Quel est le traitement médiatique de la situation vénézuélienne opéré dans les médias européens ?
C’est par de nombreuses offensives, planifiées, précises et répétées que l’on gagne une guerre. C’est par la répétition continue d’un même type de messages que l’on gagne une guerre médiatique. En ce qui concerne le Venezuela, parler de « guerre de l’information » n’est pas un superlatif. Et comme dans les guerres militaires, ce sera le nombre d’offensives médiatiques qui permettra à un des belligérants de s’imposer.

**Lignes enregistrées**
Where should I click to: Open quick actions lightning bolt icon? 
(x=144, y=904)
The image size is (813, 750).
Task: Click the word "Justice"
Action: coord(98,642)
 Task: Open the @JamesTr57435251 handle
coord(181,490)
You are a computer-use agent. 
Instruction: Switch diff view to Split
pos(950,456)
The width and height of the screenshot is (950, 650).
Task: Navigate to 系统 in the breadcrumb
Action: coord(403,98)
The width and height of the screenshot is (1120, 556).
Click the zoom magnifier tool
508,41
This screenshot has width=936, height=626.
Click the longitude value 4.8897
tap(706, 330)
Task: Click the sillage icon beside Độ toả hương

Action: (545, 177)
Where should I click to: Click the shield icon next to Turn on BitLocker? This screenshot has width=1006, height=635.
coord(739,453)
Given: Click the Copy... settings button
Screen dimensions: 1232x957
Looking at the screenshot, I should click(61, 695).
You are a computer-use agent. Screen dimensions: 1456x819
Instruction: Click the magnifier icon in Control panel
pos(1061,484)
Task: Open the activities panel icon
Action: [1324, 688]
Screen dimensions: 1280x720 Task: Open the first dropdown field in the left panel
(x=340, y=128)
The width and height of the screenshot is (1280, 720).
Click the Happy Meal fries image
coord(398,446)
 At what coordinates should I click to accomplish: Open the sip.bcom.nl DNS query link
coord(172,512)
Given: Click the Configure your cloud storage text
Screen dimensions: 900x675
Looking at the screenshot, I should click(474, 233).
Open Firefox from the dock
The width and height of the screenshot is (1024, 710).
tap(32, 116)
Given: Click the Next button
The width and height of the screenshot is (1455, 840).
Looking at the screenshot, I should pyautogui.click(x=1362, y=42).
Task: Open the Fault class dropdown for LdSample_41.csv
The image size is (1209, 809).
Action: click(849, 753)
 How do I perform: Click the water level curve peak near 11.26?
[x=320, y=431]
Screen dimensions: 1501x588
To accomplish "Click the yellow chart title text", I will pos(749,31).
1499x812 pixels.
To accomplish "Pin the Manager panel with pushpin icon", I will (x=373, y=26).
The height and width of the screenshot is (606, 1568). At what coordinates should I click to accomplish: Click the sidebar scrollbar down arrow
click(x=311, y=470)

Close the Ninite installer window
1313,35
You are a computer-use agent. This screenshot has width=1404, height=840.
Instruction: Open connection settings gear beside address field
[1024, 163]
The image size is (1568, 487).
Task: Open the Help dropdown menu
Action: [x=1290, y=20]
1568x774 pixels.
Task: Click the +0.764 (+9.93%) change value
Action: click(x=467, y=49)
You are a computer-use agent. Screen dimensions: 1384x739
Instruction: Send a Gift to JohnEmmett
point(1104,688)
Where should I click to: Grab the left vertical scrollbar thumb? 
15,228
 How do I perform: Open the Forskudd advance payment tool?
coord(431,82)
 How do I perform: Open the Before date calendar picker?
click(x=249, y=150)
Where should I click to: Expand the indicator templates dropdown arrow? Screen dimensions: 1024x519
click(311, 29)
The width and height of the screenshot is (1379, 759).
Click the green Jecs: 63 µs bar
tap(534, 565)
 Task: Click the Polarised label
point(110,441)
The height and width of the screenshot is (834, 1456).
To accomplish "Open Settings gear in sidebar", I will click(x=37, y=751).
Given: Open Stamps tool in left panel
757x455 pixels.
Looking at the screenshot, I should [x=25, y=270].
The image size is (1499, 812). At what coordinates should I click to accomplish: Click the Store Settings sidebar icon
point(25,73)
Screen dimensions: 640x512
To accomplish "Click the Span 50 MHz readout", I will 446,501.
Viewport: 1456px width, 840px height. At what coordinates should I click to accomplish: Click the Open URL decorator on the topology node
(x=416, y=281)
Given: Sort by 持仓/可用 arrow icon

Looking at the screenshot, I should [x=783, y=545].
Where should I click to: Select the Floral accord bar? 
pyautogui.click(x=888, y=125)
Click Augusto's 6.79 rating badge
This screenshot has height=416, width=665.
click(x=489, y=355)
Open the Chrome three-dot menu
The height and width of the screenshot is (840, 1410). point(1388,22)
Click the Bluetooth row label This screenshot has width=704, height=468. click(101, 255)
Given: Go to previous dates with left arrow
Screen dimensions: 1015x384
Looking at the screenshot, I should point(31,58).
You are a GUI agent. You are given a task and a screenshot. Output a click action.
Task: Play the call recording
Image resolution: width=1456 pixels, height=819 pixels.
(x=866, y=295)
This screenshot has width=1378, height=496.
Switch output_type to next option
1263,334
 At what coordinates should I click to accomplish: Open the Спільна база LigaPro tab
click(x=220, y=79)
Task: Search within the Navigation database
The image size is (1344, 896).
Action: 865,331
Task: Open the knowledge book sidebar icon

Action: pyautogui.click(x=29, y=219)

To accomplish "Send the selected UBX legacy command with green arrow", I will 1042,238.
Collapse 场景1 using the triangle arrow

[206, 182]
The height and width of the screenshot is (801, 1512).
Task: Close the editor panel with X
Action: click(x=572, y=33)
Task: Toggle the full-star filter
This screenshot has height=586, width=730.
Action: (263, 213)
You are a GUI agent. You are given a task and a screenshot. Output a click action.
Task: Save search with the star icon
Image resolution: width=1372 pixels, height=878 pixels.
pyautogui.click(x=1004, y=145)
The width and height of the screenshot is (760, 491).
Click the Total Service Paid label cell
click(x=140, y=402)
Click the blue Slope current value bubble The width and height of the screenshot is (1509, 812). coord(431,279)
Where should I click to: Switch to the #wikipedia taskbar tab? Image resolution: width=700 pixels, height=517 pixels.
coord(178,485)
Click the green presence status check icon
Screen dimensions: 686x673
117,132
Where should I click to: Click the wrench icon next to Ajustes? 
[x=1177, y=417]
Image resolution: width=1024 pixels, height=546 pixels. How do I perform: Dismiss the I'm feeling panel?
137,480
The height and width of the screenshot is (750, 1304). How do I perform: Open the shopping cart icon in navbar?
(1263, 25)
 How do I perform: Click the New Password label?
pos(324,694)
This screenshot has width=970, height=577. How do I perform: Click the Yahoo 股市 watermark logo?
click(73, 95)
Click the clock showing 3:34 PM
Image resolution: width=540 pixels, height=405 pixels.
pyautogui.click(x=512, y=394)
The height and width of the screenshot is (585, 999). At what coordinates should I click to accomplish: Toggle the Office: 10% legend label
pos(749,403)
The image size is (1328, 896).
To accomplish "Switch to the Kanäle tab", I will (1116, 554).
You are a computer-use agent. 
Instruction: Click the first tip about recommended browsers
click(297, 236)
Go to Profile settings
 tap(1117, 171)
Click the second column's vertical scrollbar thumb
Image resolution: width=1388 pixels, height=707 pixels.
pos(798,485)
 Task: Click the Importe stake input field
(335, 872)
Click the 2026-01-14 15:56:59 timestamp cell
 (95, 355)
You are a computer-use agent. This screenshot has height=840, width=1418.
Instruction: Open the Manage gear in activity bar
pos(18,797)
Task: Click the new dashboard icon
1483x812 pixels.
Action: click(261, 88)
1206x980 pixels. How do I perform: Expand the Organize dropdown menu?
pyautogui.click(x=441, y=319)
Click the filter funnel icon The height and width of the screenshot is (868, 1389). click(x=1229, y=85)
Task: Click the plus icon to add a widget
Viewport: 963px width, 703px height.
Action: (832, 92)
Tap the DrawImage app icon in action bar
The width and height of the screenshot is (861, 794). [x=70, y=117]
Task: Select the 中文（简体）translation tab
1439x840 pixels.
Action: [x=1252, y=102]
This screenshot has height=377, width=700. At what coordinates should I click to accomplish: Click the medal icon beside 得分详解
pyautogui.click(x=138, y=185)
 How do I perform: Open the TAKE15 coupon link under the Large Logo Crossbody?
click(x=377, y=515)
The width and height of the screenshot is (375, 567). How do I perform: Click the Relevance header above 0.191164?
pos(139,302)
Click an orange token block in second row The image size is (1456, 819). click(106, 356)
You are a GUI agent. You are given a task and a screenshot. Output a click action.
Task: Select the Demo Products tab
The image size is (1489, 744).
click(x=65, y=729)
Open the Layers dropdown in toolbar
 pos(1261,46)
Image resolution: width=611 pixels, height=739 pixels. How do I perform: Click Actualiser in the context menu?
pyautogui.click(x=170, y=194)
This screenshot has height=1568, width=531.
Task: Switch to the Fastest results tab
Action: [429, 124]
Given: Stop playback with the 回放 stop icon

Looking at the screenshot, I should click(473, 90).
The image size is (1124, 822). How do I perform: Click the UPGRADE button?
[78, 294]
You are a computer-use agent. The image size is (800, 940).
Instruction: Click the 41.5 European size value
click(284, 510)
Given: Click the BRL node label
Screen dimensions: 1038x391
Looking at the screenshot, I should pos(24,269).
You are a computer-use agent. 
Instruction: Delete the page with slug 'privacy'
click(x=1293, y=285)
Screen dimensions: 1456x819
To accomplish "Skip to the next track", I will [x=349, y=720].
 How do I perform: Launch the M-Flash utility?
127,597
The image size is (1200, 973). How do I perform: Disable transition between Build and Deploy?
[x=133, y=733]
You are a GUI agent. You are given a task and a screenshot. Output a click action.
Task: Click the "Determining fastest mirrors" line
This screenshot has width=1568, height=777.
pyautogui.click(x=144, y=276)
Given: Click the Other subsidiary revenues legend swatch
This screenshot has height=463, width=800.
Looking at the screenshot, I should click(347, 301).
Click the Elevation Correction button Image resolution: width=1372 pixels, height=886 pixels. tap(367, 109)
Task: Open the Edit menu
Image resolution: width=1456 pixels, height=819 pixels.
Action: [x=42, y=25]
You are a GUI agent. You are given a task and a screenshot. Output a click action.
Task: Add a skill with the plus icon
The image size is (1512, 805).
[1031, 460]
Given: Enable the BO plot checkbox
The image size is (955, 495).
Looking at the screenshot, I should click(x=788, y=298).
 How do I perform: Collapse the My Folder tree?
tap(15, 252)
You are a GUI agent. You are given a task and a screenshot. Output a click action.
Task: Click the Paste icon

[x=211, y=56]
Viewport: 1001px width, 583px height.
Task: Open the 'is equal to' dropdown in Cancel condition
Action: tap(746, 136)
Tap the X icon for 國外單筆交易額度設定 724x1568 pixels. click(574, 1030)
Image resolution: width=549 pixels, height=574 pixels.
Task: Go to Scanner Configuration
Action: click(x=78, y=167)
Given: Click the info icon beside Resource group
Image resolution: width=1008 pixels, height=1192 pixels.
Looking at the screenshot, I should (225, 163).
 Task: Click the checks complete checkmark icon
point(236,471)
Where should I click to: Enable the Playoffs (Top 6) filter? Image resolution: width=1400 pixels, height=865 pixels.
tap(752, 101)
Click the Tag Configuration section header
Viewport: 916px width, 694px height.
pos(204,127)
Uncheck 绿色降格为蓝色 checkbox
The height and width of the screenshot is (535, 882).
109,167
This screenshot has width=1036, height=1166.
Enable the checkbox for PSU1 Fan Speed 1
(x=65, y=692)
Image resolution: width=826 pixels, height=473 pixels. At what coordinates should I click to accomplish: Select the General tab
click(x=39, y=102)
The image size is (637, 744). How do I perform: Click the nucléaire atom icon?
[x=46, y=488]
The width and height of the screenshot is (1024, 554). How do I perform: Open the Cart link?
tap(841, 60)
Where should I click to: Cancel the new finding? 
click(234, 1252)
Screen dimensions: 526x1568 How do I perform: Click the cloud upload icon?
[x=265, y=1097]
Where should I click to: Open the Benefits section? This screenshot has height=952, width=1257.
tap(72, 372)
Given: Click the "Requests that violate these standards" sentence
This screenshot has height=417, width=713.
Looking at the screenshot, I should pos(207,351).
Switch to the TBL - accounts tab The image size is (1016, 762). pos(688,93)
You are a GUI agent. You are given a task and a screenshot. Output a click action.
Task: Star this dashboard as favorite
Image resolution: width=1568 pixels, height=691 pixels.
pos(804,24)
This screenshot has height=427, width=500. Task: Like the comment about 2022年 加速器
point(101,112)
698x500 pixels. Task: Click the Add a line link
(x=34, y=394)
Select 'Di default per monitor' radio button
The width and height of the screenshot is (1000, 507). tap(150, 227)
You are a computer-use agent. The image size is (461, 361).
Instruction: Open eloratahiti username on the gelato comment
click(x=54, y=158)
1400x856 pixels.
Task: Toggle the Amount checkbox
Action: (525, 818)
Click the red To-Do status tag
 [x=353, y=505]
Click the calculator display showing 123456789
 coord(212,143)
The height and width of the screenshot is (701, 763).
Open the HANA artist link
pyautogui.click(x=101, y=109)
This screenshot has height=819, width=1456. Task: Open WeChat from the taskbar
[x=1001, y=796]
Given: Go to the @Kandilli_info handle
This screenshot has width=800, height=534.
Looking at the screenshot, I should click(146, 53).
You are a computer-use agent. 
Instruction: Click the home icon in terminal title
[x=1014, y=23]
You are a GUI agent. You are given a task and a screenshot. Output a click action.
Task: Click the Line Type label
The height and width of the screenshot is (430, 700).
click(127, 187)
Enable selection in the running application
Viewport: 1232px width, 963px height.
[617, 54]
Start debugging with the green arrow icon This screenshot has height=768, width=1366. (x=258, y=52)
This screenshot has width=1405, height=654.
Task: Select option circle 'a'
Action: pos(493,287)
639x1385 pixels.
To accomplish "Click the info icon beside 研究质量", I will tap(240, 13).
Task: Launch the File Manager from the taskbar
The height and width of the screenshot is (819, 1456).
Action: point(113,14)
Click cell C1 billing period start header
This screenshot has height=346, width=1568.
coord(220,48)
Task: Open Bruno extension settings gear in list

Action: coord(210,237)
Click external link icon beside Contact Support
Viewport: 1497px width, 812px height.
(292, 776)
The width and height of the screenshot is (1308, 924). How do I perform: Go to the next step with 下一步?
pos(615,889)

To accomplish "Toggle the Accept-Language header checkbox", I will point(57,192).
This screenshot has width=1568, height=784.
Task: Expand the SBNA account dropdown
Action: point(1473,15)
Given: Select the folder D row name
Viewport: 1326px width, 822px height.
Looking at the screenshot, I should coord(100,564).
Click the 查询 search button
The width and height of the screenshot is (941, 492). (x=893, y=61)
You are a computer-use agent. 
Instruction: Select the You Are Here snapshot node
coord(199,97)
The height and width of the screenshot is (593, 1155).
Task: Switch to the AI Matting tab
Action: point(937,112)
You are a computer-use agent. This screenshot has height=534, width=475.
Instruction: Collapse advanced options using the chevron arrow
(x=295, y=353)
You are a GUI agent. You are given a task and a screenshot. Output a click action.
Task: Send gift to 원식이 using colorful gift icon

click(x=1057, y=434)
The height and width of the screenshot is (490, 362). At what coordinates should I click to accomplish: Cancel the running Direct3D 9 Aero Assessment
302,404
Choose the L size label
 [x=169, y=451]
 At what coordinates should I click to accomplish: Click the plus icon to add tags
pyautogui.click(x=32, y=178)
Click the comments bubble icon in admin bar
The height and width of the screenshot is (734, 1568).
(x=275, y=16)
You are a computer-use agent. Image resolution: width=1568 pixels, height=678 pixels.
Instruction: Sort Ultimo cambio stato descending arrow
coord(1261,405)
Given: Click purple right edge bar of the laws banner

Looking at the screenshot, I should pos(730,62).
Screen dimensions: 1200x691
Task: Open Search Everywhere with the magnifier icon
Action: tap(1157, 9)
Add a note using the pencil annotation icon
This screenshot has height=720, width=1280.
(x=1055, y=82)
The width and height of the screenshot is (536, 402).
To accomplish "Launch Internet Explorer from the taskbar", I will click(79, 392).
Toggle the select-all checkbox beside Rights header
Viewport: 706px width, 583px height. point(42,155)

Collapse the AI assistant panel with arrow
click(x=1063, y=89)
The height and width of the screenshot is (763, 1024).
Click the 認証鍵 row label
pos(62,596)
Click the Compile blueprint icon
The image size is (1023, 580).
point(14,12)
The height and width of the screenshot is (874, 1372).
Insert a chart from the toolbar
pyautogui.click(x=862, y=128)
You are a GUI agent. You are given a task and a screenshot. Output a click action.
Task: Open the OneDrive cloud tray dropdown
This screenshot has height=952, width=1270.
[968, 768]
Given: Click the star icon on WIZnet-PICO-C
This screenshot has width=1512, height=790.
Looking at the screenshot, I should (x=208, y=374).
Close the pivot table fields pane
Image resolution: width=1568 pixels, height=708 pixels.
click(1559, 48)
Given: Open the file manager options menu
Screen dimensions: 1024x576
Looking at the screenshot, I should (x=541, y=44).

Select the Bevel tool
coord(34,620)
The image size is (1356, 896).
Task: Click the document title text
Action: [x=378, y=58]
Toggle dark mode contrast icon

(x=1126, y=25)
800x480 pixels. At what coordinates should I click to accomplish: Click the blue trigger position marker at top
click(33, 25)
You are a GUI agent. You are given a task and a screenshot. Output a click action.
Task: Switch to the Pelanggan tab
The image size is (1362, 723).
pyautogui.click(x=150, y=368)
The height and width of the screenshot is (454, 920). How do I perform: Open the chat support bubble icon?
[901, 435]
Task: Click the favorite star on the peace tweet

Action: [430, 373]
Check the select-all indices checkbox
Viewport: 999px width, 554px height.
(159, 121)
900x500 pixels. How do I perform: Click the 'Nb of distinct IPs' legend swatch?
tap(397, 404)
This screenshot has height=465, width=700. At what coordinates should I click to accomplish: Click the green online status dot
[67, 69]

**Consigne donnée 1**
Restituez sans rien changer le passage du texte sur le traitement médiatique du Venezuela qui commence aux mots « Quel est le » et se termine après « belligérants de s’imposer. ».
**Consigne donnée 2**
Prolongez le texte sur le traitement médiatique du Venezuela en reprenant juste après sa dernière phrase.

**Réponse rédigée 1**
Quel est le traitement médiatique de la situation vénézuélienne opéré dans les médias européens ?
C’est par de nombreuses offensives, planifiées, précises et répétées que l’on gagne une guerre. C’est par la répétition continue d’un même type de messages que l’on gagne une guerre médiatique. En ce qui concerne le Venezuela, parler de « guerre de l’information » n’est pas un superlatif. Et comme dans les guerres militaires, ce sera le nombre d’offensives médiatiques qui permettra à un des belligérants de s’imposer.

**Réponse rédigée 2**
Réussir à faire croire au spectateur ce qu’il est obligé de penser, tel est l’objectif du conditionnement sous-jacent. Comme l’écrivait Aldous Huxley en 1931 dans Le meilleur des mondes – roman dystopique dans lequel les fœtus sont programmés durant leur sommeil à coup de répétitions auditives, « trois nuits par semaine, pendant quatre ans » pour qu’ils intègrent la condition sociale qui leur a été choisie – « Soixante-deux mille-quatre-cent répétitions font une vérité ». En effet, il n’y aurait de vérité que celle qui fait taire toutes les autres. Autrement dit, n’importe quelle soumission répétée à une opinion, à l’usure, – et on nous a toujours à l’usure… – se fait oublier comme opinion ; la récurrence d’un même discours devient le seul discours possible, et toute information qui sortirait du cadre habituel se heurterait au scepticisme le plus farouche, voire à l’indifférence la plus totale… Concernant le Venezuela donc, c’est dans un même bain d’acétaminophène que, régulièrement, les « grands médias » nous plongent depuis (en gros) l’arrivée au pouvoir d’Hugo Chávez en 1998.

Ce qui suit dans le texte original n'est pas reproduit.